The “mountain water,” according to the folks at Liquid Death, was imported from the Austrian Alps. It doesn’t take a Greta Thunberg to grasp the lunacy of this. The carbon footprint needed to can water in Austria and then ship it by boat, rail and truck to reach the shelves of a store in Tracy is insane. Especially when it’s something that you can get from just turning on a faucet.

And I may not be a connoisseur of water, whether it is mountain, spring, or sparking import from France, I seriously doubt the masses they are counting on buying Liquid Death are either.

I am not being disingenuous in that the “mountain water” wasn’t as good tasting as other water. And even though it sat in the fridge for two days it wasn’t as cold as that from a re-useable glass container.

So how frivolous is buying Liquid Death and other bottled or canned water in containers that hold 16.9 ounces as opposed to let’s say buying a Pet Rock?

Take look at your city water bill.

There is a monthly charge for the cost of maintenance, operation, and eventual replacement of parts of the municipal water system. Just like your house it needs repairs and replacement work as the years go by.

Then there is the charge for the actual water you use.

It uses water jargon instead of plain language to tell you your usage in CCFs. One CCF is the equivalent to 100 cubic feet of water.

Still can’t visualize that? The 100 cubic feet of water is the equivalent to 748 gallons or 95,744 ounces.

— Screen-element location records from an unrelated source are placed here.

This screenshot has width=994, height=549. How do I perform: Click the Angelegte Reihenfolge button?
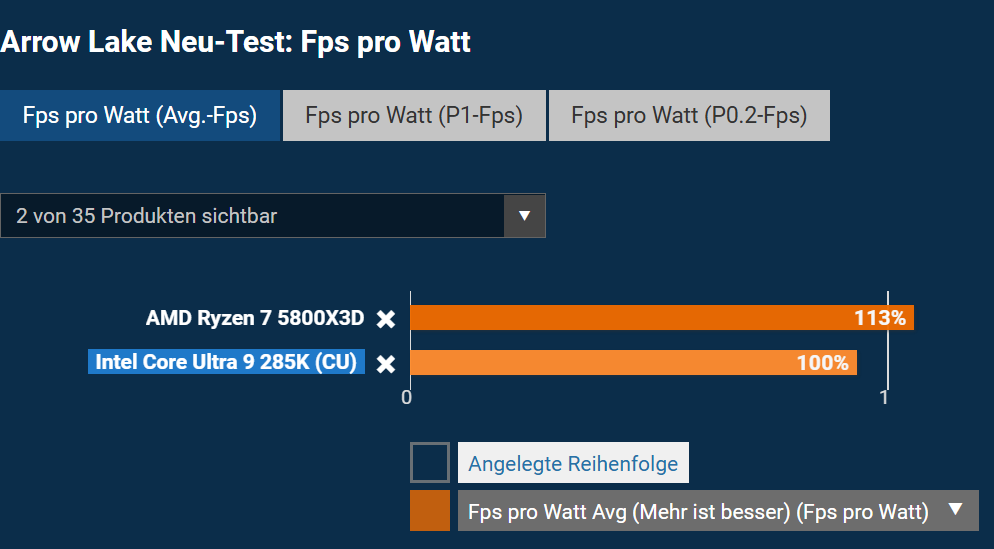click(573, 463)
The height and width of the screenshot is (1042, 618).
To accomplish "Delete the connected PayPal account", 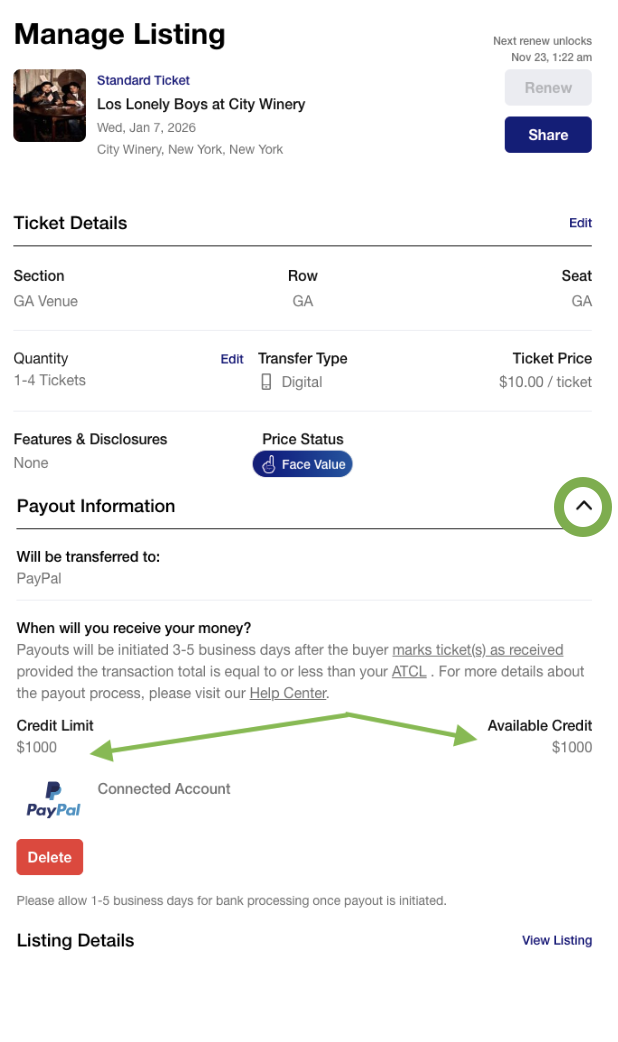I will [49, 857].
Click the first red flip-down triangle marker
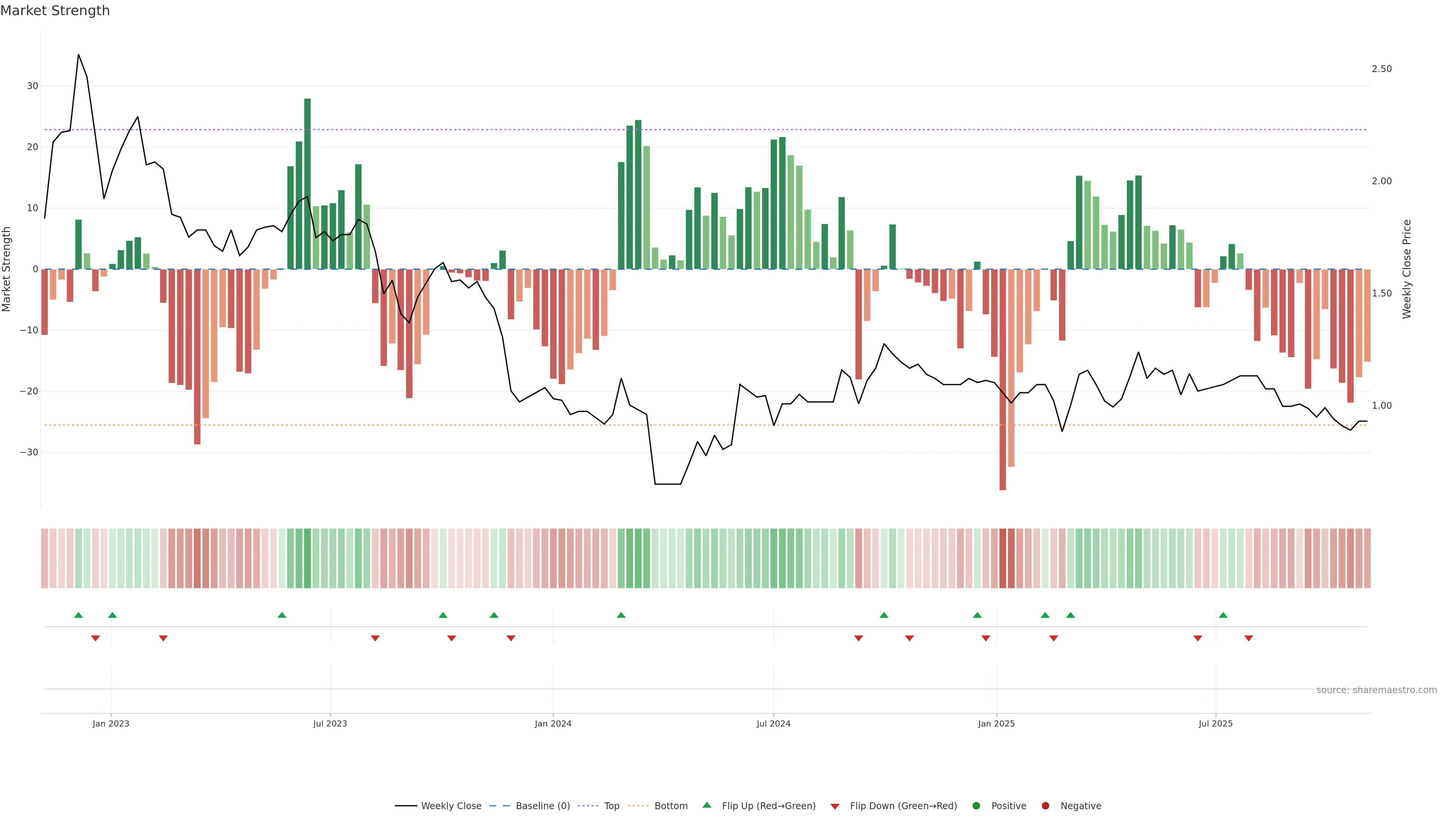Screen dimensions: 1456x819 pyautogui.click(x=96, y=638)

And based on 16.9 ounces of water in containers we plunk down anywhere from $1 to $2 for at your neighborhood 7-Eleven, that 100 cubic feet of water fills 5,665 bottles of water.

The city charges you per cubic foot for actual water usage or the equivalent of water you can buy by purchasing 5,665 16.9-ounce bottles.

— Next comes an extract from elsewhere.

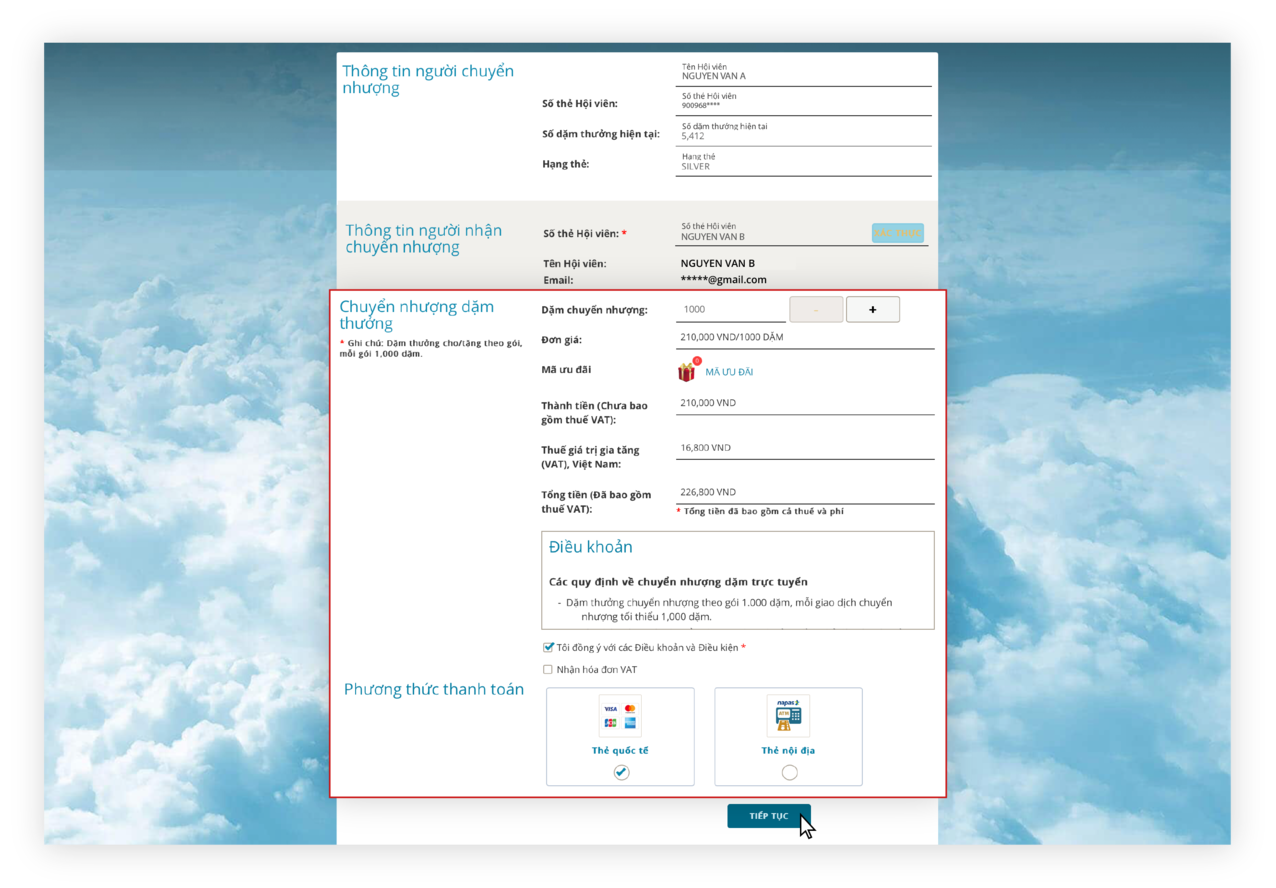Click the XÁC THỰC verify button
Image resolution: width=1276 pixels, height=888 pixels.
897,233
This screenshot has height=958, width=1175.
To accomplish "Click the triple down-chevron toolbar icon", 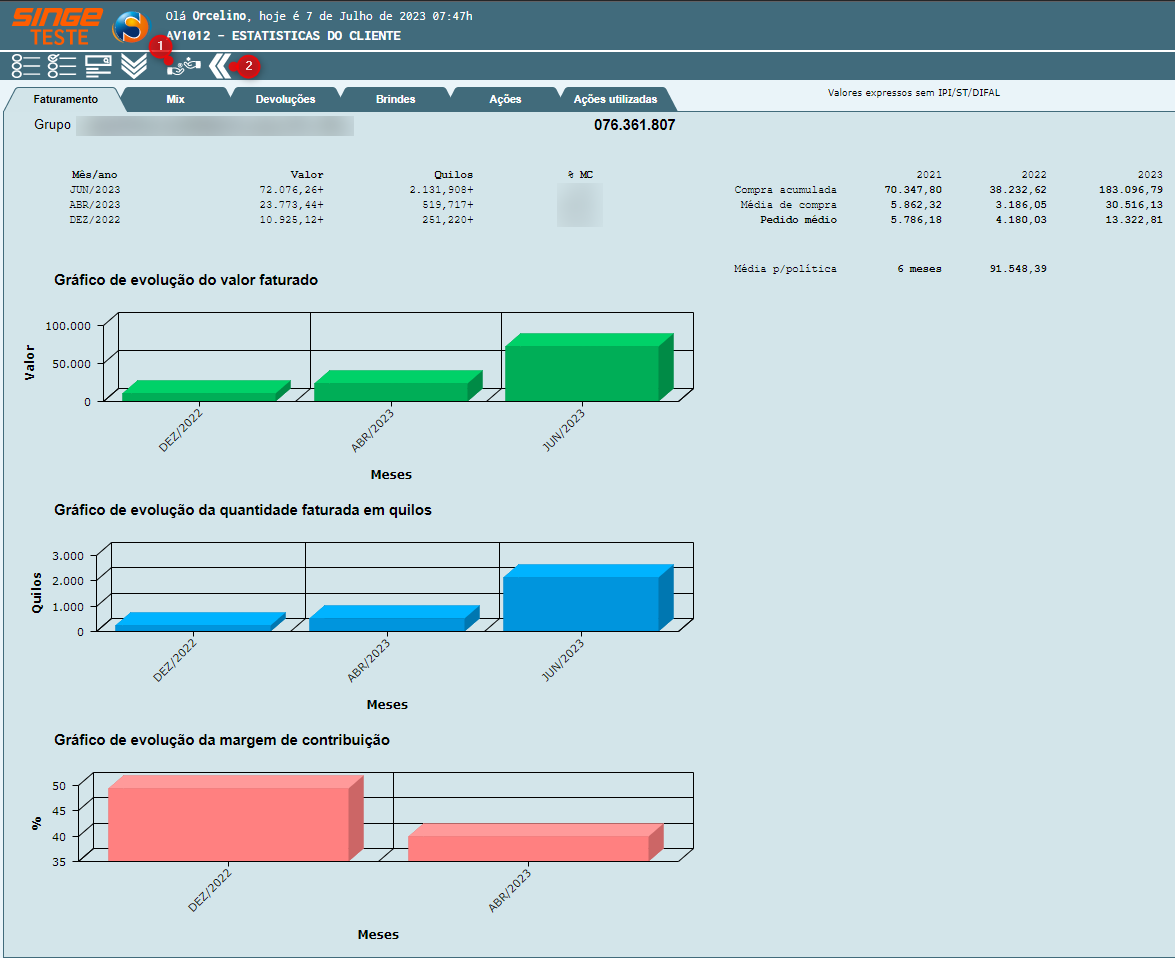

Yes, a true apple to apple comparison would toss in the monthly base price you pay for city water service.

That’s a little tricky to do without knowing how many 16.9-ounce bottles of water you buy each month. But given it is nowhere near 5,665 bottles that the monthly base rate barely increases the cost per bottle equivalent of water obtained from the city.

And if it is really a taste/quality/health issue why do the same people who eschew tap water have no qualms with drinking water served them in a restaurant instead of taking in their own bottles? You’ll never guess where restaurants get the water they serve guests.

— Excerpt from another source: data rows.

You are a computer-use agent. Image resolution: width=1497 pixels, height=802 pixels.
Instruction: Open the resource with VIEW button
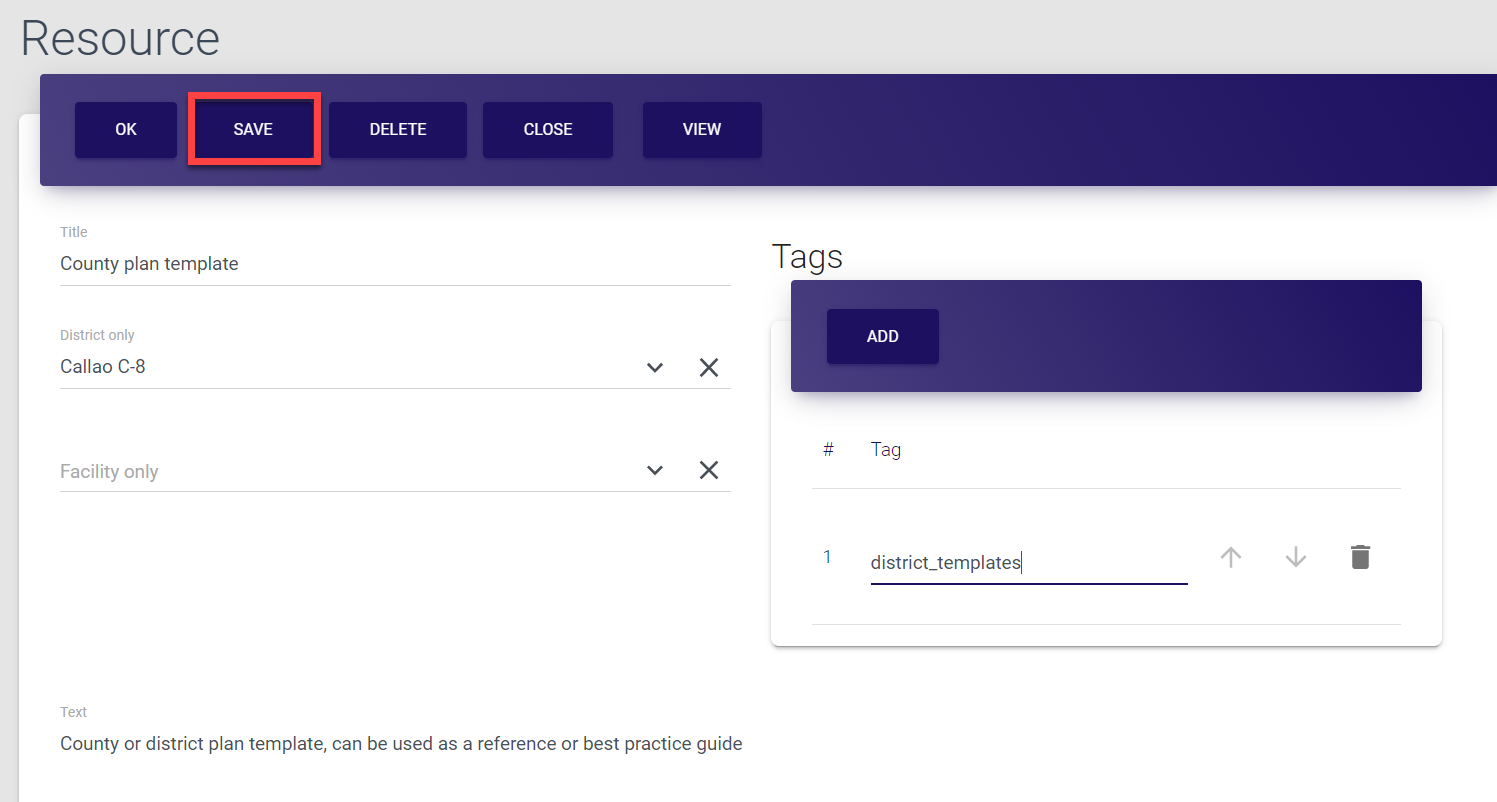click(702, 130)
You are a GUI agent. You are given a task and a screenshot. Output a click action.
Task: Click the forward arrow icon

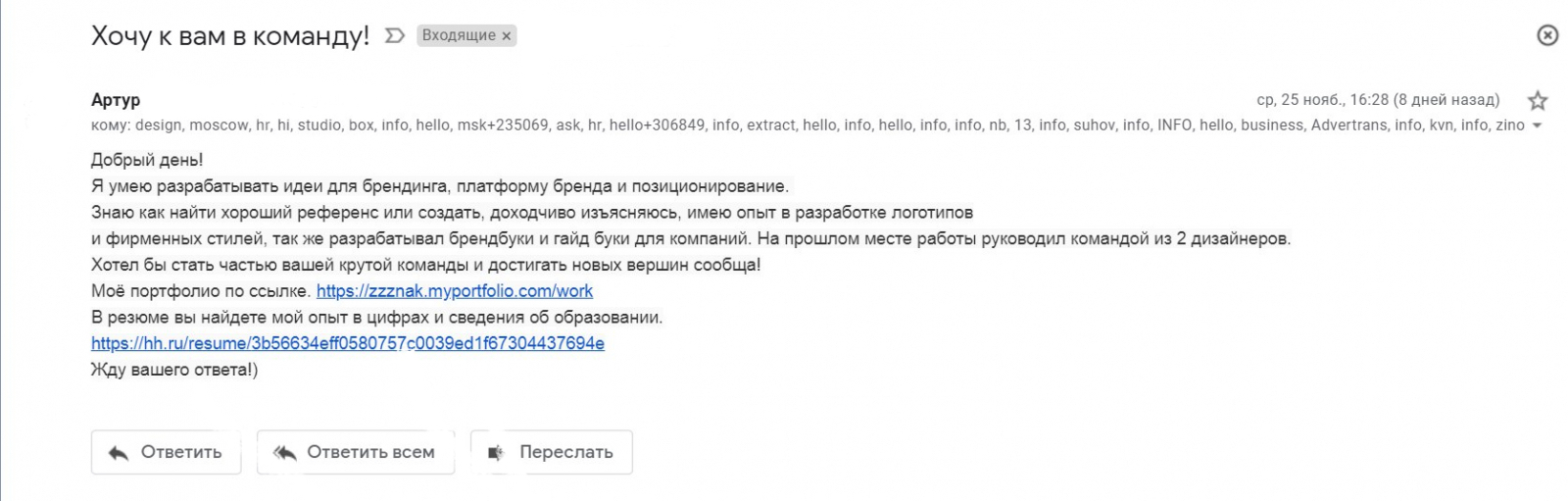496,453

Between marketing by major bottlers — many owned by soda companies — and “scare” postings on the Internet concerning domestic water supplies, they have done an effective job of scaring people out of their money to buy something that costs them  5,665 times more than it should.

If you doubt the safety of tap water consider that people will buy Select brand water from Safeway that is bottled in Merced and initially goes through a municipal treatment that isn’t as advanced in terms of effectiveness as most Valley cities.

In terms of safety and price — and I’d argue taste if you just let it sit for a while so the chlorine gases can disperse — what comes from your tap is superior to what comes in a plastic bottle from a plant that uses municipal water from elsewhere that isn’t treated as thoroughly as it is locally.

As for Liquid Death, I’ve reached my lifetime limit of two cans.


This column is the opinion of Dennis Wyatt, and does not necessarily represent the opinions of The Courier or 209 Multimedia.